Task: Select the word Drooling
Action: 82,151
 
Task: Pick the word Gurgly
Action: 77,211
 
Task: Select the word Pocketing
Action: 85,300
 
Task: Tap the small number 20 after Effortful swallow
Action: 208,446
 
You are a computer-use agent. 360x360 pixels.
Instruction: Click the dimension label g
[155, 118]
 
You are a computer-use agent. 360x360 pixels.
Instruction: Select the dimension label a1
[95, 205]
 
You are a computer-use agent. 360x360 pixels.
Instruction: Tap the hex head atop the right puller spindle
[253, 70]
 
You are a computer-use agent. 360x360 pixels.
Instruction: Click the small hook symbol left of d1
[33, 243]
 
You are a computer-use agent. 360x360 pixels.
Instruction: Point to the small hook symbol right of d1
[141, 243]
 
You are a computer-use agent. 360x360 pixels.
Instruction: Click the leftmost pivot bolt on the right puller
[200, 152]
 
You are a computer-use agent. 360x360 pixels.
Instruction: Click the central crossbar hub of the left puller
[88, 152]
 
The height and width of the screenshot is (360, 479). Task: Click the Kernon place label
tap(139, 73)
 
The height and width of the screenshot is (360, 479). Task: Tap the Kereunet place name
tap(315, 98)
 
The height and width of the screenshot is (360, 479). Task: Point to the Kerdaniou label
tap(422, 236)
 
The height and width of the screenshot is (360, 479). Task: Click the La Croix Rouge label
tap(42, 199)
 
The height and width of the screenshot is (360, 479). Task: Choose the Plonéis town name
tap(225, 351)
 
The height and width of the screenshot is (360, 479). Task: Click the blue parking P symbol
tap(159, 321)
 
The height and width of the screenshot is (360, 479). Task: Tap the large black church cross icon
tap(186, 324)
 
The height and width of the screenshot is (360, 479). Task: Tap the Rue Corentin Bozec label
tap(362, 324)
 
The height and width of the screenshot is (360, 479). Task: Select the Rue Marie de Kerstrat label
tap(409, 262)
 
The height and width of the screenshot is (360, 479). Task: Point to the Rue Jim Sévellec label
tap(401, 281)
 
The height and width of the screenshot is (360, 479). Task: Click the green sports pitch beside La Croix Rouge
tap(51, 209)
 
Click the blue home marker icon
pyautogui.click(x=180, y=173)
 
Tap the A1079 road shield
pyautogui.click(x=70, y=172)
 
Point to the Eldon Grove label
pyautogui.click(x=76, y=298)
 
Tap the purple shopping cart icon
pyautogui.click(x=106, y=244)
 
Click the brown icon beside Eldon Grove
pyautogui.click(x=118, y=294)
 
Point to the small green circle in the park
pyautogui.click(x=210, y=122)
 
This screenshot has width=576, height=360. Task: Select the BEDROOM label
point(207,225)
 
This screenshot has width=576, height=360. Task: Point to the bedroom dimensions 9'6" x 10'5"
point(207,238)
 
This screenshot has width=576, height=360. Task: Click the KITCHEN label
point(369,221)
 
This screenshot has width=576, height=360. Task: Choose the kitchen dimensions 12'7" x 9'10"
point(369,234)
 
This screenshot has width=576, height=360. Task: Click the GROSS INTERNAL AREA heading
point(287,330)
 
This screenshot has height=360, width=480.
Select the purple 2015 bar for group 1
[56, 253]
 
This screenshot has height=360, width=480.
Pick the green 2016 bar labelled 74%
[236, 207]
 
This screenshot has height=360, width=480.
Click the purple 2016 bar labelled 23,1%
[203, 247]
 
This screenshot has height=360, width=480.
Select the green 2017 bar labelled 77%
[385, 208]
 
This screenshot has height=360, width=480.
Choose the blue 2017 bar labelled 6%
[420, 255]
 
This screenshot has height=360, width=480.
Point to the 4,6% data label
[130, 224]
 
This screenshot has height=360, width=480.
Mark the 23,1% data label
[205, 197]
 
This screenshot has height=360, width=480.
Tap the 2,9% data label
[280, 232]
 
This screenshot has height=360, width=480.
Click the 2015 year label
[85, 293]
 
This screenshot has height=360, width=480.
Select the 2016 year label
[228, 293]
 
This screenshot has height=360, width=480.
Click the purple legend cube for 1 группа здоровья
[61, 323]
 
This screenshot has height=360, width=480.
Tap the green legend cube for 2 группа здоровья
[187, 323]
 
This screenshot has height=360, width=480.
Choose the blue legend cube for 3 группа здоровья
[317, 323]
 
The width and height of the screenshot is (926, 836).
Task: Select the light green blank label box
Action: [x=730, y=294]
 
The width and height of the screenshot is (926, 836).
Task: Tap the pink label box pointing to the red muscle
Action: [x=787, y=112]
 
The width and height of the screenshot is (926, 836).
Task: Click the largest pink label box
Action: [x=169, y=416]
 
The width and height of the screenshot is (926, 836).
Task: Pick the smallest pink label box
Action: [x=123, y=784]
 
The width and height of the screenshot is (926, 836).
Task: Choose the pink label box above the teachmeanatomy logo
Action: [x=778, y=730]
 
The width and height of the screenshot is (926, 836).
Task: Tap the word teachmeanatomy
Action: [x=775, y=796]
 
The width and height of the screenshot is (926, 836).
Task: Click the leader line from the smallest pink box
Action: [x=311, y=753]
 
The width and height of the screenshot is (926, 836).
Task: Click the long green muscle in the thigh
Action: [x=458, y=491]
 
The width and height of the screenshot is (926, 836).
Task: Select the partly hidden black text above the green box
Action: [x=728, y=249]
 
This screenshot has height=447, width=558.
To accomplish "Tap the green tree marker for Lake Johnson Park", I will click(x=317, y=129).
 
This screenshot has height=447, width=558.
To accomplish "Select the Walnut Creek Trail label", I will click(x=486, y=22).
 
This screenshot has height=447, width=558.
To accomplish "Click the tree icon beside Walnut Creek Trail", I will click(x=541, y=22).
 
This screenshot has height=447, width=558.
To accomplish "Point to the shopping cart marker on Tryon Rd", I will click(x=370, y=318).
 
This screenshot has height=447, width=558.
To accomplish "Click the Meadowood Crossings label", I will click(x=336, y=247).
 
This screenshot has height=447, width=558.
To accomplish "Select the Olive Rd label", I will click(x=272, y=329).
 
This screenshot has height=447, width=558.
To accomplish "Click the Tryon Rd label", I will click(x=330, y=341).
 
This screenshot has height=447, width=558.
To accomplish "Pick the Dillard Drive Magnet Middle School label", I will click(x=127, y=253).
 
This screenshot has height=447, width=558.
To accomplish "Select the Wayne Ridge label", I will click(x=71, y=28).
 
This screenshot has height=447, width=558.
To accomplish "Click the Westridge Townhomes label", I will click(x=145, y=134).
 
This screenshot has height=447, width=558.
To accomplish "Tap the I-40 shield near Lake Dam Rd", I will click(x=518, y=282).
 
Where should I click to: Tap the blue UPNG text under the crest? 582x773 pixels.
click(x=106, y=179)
▬▬▬
### TASK OBJECTIVE
List each line of the data above that contains the string "blue", copying every such line in full. Case counts.

### SOLUTION TO THE PROBLEM
The height and width of the screenshot is (360, 479). Task: Click the blue parking P symbol
Click the blue home marker icon
Choose the blue 2017 bar labelled 6%
Choose the blue legend cube for 3 группа здоровья
Where should I click to: Tap the blue UPNG text under the crest? 582x773 pixels.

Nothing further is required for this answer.